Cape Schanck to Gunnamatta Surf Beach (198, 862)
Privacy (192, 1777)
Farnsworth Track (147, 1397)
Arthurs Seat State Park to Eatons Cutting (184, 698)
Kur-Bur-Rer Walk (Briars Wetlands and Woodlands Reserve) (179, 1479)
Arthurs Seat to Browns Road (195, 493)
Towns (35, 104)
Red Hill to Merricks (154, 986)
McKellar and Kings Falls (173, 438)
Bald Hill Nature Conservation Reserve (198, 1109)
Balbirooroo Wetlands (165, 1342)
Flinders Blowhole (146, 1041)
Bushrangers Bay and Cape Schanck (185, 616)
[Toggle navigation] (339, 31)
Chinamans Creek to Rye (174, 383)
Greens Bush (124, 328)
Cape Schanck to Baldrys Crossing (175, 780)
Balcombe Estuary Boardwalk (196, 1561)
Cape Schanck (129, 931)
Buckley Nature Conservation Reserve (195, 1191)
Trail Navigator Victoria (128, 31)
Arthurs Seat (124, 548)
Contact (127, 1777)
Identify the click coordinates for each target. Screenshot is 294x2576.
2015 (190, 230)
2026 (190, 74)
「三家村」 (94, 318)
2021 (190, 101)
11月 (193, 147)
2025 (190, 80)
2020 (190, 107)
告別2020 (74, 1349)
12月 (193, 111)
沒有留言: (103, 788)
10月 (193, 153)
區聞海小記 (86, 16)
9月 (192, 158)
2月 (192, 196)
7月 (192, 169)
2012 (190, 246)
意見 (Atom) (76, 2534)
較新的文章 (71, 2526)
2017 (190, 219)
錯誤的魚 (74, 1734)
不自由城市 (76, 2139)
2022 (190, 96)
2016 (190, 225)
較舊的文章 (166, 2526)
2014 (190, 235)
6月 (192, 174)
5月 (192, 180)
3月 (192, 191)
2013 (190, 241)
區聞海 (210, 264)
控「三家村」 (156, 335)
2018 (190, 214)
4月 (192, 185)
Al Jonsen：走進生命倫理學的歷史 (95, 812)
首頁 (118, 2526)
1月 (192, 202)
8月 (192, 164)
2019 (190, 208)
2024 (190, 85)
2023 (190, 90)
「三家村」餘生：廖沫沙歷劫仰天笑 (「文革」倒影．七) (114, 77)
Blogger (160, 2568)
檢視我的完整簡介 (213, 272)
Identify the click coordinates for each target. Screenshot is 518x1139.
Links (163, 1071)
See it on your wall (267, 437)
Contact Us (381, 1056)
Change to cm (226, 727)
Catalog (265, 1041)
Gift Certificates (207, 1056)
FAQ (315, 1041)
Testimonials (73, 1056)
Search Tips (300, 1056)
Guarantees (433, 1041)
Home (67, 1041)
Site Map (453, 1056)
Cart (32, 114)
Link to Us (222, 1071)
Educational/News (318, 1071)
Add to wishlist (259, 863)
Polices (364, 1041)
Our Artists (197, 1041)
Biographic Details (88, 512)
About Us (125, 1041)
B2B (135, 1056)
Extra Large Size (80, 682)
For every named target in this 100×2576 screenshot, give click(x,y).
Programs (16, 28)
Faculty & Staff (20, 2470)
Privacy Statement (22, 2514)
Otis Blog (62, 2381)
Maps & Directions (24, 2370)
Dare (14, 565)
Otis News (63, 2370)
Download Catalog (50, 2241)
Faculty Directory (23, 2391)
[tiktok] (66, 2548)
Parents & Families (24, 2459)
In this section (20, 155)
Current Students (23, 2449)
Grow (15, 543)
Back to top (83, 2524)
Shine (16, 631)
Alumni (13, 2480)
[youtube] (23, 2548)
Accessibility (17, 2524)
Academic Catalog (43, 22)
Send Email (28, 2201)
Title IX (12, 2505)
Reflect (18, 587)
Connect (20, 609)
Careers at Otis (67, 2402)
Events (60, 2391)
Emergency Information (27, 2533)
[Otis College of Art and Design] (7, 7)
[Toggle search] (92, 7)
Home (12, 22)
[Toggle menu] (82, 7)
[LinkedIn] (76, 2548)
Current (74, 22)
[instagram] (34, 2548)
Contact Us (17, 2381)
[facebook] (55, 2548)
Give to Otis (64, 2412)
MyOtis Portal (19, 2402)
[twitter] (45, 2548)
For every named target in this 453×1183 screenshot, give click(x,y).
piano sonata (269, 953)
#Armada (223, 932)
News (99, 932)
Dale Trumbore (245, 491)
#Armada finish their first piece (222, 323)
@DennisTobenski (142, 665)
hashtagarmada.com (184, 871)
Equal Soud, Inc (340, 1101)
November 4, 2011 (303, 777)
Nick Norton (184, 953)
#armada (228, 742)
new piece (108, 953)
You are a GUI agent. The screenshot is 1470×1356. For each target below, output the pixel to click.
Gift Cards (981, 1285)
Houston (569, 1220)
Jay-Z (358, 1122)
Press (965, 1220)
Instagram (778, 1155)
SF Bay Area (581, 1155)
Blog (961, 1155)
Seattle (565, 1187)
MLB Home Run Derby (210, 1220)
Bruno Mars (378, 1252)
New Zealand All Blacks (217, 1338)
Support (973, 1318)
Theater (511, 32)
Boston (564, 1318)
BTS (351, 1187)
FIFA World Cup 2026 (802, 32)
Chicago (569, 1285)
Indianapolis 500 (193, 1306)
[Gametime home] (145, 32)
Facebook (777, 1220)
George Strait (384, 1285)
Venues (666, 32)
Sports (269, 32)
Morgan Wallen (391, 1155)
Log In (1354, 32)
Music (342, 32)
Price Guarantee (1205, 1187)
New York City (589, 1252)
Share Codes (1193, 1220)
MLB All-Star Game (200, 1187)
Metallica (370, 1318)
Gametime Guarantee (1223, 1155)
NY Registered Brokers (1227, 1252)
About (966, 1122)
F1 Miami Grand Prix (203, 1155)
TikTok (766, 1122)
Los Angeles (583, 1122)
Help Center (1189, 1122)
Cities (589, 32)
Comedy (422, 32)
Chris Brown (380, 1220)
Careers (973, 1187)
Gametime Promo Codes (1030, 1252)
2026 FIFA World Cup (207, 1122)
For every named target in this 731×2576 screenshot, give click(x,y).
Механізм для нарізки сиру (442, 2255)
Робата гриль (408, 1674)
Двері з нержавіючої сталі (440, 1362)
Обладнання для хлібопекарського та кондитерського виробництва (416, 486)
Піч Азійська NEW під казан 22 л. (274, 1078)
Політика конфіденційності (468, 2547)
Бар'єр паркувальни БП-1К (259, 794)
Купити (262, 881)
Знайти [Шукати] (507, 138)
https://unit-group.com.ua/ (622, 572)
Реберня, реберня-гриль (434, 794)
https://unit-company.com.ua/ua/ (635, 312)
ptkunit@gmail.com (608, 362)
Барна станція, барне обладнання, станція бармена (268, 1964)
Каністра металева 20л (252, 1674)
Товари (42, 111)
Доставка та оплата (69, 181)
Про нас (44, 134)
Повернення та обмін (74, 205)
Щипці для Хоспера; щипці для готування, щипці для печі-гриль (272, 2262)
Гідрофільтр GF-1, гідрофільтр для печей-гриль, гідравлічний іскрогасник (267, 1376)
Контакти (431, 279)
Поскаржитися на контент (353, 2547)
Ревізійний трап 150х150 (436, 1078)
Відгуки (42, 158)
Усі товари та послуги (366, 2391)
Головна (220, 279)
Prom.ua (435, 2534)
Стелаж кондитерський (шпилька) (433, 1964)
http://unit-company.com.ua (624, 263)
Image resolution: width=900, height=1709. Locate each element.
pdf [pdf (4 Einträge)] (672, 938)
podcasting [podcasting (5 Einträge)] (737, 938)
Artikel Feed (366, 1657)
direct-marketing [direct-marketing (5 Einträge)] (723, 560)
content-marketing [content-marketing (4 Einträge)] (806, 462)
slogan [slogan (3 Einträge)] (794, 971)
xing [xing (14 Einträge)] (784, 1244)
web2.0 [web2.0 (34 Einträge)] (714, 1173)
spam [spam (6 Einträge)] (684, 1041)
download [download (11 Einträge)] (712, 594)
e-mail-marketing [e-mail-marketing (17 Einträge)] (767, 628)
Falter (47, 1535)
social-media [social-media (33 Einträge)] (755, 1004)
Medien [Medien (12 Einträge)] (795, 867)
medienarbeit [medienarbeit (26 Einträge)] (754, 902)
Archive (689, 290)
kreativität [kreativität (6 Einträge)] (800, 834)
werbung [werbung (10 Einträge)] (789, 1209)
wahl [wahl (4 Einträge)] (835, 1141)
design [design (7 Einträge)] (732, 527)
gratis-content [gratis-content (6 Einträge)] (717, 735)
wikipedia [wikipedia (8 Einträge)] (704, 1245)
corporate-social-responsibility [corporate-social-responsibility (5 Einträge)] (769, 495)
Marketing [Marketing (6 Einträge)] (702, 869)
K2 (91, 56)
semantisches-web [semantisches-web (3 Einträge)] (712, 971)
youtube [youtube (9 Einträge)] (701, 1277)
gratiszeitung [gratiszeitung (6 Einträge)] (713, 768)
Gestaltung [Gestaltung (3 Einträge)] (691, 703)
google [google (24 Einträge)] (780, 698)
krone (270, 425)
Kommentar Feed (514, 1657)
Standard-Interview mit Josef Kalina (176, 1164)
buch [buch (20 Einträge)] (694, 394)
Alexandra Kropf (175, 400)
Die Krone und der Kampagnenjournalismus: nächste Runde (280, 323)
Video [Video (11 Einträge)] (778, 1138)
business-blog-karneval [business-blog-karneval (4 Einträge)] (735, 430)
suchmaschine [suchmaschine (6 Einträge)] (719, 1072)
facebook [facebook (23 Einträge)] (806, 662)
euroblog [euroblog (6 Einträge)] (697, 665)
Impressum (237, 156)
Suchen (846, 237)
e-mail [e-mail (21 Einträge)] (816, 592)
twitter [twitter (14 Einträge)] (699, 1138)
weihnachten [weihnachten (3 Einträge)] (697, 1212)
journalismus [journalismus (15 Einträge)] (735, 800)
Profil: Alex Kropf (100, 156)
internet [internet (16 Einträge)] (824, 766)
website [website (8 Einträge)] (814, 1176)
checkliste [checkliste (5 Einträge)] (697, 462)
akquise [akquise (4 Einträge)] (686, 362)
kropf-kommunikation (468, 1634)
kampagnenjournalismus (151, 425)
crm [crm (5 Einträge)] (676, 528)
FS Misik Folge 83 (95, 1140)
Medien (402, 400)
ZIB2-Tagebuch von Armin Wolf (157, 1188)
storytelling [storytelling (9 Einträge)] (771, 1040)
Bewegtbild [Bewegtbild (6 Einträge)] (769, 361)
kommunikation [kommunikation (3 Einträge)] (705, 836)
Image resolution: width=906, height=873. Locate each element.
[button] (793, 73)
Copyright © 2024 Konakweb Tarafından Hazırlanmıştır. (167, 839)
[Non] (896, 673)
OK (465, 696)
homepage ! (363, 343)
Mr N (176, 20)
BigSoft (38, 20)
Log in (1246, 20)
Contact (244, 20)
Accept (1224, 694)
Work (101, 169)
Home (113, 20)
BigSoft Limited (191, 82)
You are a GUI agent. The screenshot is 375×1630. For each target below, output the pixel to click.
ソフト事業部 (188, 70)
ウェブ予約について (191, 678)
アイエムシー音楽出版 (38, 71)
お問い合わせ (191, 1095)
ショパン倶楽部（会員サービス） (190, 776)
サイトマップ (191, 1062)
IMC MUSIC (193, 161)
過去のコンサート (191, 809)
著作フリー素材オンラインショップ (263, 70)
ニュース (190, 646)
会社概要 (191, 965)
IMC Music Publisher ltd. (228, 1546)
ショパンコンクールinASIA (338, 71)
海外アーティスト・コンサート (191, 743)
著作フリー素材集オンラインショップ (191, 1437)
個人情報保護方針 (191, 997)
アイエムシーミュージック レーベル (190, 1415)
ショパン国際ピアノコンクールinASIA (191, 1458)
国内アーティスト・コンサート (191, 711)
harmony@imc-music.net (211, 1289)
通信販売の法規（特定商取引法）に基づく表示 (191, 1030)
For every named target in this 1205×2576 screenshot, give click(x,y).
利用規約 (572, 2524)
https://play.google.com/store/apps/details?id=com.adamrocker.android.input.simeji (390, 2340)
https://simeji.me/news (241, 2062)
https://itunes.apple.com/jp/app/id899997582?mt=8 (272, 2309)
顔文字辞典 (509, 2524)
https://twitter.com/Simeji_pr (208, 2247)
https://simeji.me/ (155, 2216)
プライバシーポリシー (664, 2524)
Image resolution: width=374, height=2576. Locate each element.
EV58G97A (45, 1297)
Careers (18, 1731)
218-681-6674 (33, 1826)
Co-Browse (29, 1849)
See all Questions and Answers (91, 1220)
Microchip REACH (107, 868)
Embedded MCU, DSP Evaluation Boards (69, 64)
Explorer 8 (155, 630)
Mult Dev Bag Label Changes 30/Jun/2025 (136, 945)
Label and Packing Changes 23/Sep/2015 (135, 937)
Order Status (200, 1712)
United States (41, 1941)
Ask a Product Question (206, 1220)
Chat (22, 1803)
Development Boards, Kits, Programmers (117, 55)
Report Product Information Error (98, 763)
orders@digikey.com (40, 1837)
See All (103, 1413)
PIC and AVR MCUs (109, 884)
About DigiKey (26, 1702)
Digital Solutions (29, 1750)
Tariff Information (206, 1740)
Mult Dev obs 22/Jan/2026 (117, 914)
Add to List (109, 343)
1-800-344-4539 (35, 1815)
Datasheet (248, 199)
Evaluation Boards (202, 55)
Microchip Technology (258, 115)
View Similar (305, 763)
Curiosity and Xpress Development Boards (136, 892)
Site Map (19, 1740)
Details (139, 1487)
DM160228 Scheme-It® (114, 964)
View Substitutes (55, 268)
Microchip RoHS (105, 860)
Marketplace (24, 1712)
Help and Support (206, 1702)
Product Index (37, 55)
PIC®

(Task objective) Reproduce verbatim the records that start with the line containing "Trail Navigator Victoria (128, 31)" and continue through the line containing "[instagram] (34, 2548)", with both end lines included.

(Solution for this task)
Trail Navigator Victoria (128, 31)
Arthurs Seat (124, 548)
Contact (127, 1777)
Identify the click coordinates for each target. Screenshot is 294x2576.
2015 (190, 230)
2026 (190, 74)
「三家村」 (94, 318)
2021 (190, 101)
11月 (193, 147)
2025 (190, 80)
2020 (190, 107)
告別2020 (74, 1349)
12月 (193, 111)
沒有留言: (103, 788)
10月 (193, 153)
區聞海小記 (86, 16)
9月 (192, 158)
2月 (192, 196)
7月 (192, 169)
2012 (190, 246)
意見 (Atom) (76, 2534)
較新的文章 (71, 2526)
2017 (190, 219)
錯誤的魚 (74, 1734)
不自由城市 (76, 2139)
2022 (190, 96)
2016 (190, 225)
較舊的文章 (166, 2526)
2014 (190, 235)
6月 (192, 174)
5月 (192, 180)
3月 (192, 191)
2013 (190, 241)
區聞海 (210, 264)
控「三家村」 (156, 335)
2018 (190, 214)
4月 (192, 185)
Al Jonsen：走進生命倫理學的歷史 (95, 812)
首頁 (118, 2526)
1月 (192, 202)
8月 (192, 164)
2019 (190, 208)
2024 (190, 85)
2023 (190, 90)
「三家村」餘生：廖沫沙歷劫仰天笑 (「文革」倒影．七) (114, 77)
Blogger (160, 2568)
檢視我的完整簡介 (213, 272)
Identify the click coordinates for each target. Screenshot is 518x1139.
Links (163, 1071)
See it on your wall (267, 437)
Contact Us (381, 1056)
Change to cm (226, 727)
Catalog (265, 1041)
Gift Certificates (207, 1056)
FAQ (315, 1041)
Testimonials (73, 1056)
Search Tips (300, 1056)
Guarantees (433, 1041)
Home (67, 1041)
Site Map (453, 1056)
Cart (32, 114)
Link to Us (222, 1071)
Educational/News (318, 1071)
Add to wishlist (259, 863)
Polices (364, 1041)
Our Artists (197, 1041)
Biographic Details (88, 512)
About Us (125, 1041)
B2B (135, 1056)
Extra Large Size (80, 682)
For every named target in this 100×2576 screenshot, give click(x,y).
Programs (16, 28)
Faculty & Staff (20, 2470)
Privacy Statement (22, 2514)
Otis Blog (62, 2381)
Maps & Directions (24, 2370)
Dare (14, 565)
Otis News (63, 2370)
Download Catalog (50, 2241)
Faculty Directory (23, 2391)
[tiktok] (66, 2548)
Parents & Families (24, 2459)
In this section (20, 155)
Current Students (23, 2449)
Grow (15, 543)
Back to top (83, 2524)
Shine (16, 631)
Alumni (13, 2480)
[youtube] (23, 2548)
Accessibility (17, 2524)
Academic Catalog (43, 22)
Send Email (28, 2201)
Title IX (12, 2505)
Reflect (18, 587)
Connect (20, 609)
Careers at Otis (67, 2402)
Events (60, 2391)
Emergency Information (27, 2533)
[Otis College of Art and Design] (7, 7)
[Toggle search] (92, 7)
Home (12, 22)
[Toggle menu] (82, 7)
[LinkedIn] (76, 2548)
Current (74, 22)
[instagram] (34, 2548)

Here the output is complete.